Held: The court gave the judgment in the favor of Emperor of Haile Selassie stating that he is entitled to the claim from Cable and Wires Ltd. as the dispute was between de jure and de facto recognition. And the concept of de jure shall prevail over the occupier.
- I am alone Case, 1929:
In this case, the damages were awarded in the favor of a De Jure Recognition.
Facts: “I am alone” was a registered British ship in Canada. The ship was used for the purpose of smuggling alcohol liquor in U.S. In 1929 the ship sunk because of United States Coast Guard Vessel on the high seas almost 200 miles away from the U.S. Coast. In the Arbitration Court a suit was filed by the Canadian Government for damages.
Issue: Whether the Government of Canada was entitled to claim damages?
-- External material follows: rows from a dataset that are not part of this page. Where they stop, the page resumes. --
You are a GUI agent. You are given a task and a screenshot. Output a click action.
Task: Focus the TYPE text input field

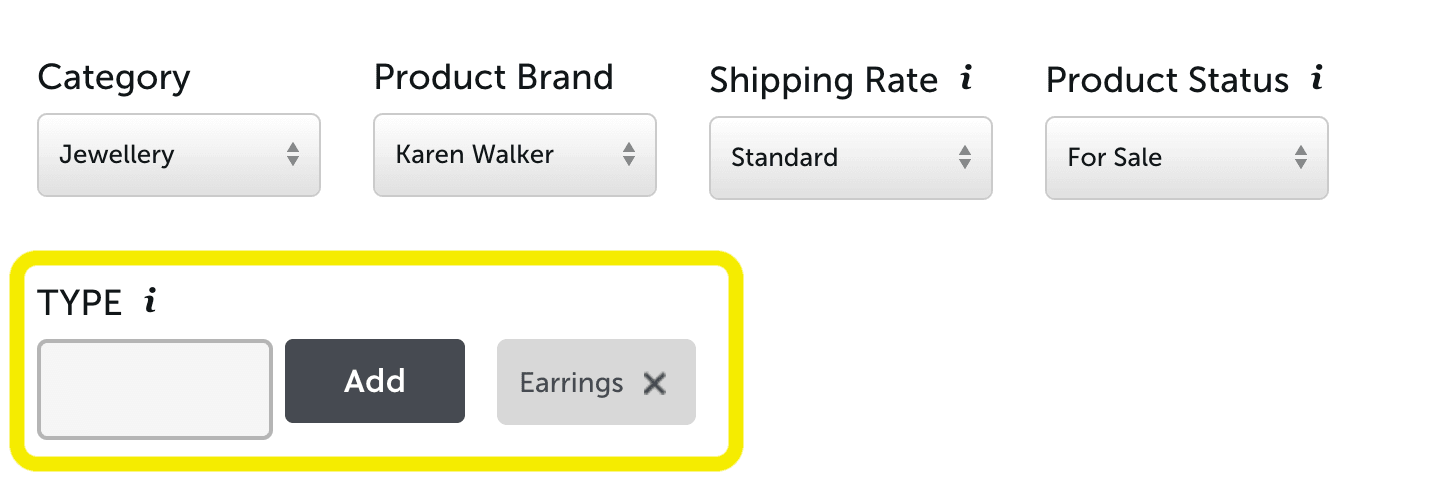point(155,389)
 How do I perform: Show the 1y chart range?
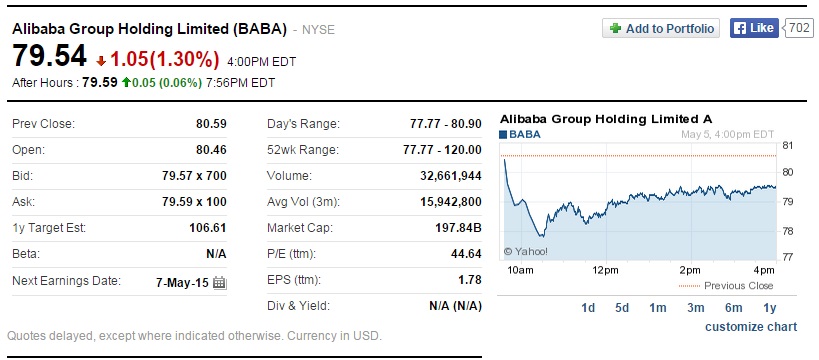click(x=770, y=308)
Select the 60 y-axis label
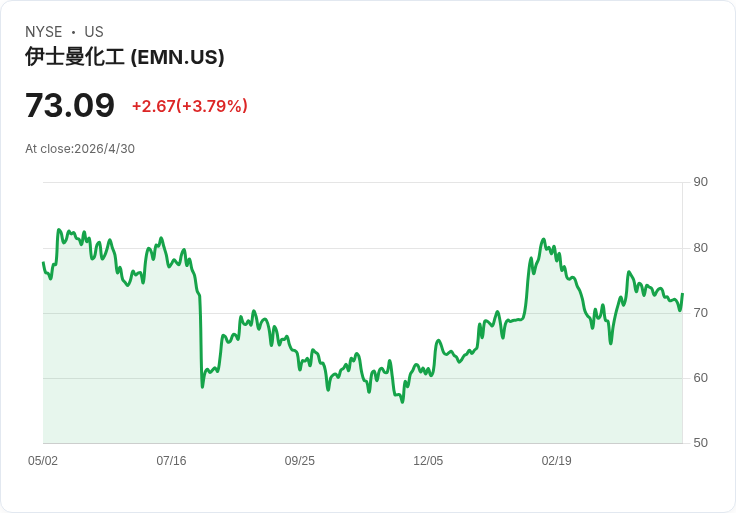The width and height of the screenshot is (736, 513). 700,377
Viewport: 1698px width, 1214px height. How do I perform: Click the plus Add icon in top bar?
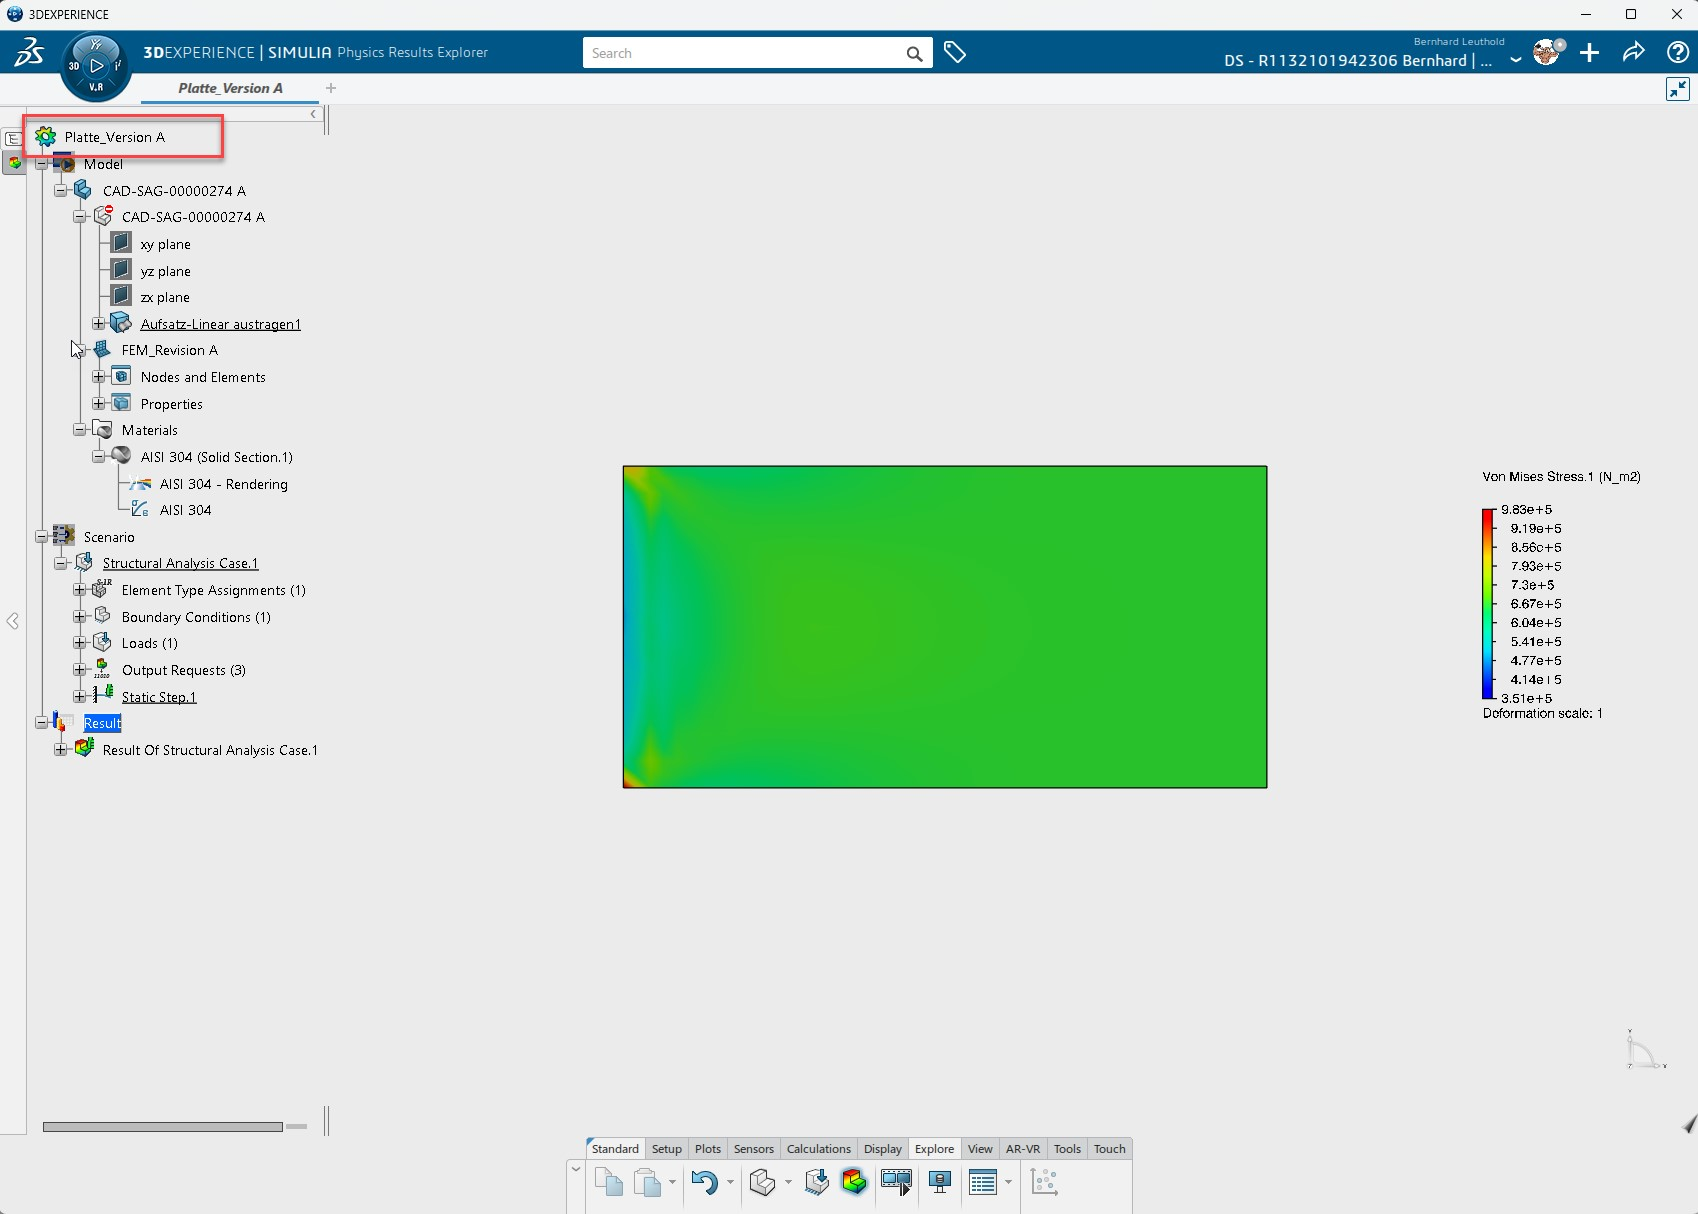click(x=1589, y=53)
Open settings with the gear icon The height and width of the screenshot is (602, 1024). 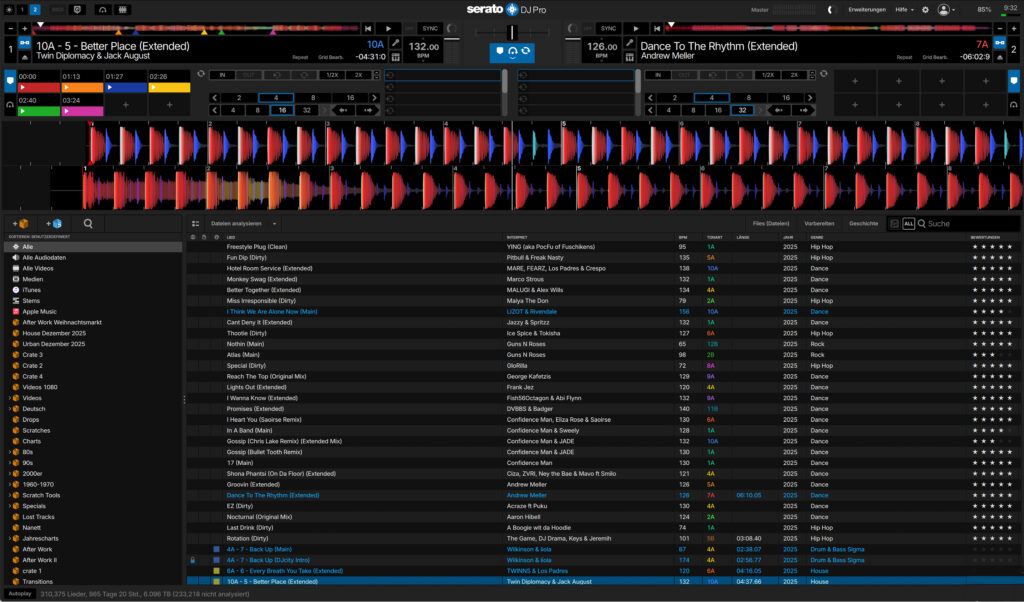(925, 9)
The U.S.A. Government or defendant Defense: They stated that the ship was owned and occupied by the Government of U.S.A., therefore they are entitled to the damages if awarded as De Facto Recognition.
The government of Canada Defence: They claimed that the ship was De Jure of Canadian Nationality.
Held: The Arbitration Court held that Government of Canada was entitled to claim for the damages from the Government of U.S.A on the concept of De Jure Recognition as the conflict was between the De Jure and De Facto recognition where De jure will prevail. Thus the contention of Government of U.S.A was rejected.
For the purpose of recognition of state as member of International Community, the existing states give a declaration as to whether or not the states to be recognized fulfill the requirements of statehood as required under International Law. A state will be recognized if it is a political community and has acquired or satisfied the essentials of statehood and qualifies to be a member of International Community.
To summarize, we can say that Recognition is a status of political community. There are two major theories as to recognition i.e. Constitutive Theory and Declaration Theory and none of them can be said to be perfect. There are certain benefits which a state acquires through recognition and few consequences of non-recognition.